START Material provided

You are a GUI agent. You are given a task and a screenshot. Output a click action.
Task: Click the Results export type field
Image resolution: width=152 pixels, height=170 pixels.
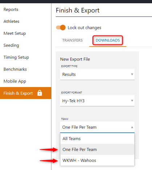(x=97, y=74)
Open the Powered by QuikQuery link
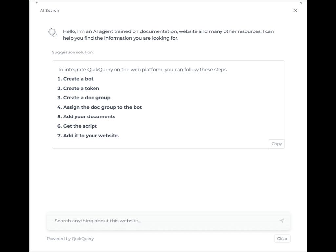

END Material provided

How to complete this task:
Write everything in the records out exactly, apart from the pictures.

Answer box:
You are a GUI agent. You are given a task and a screenshot. Output a click action.
Task: Click the Results export type field
Image resolution: width=152 pixels, height=170 pixels.
(x=97, y=74)
Open the Powered by QuikQuery link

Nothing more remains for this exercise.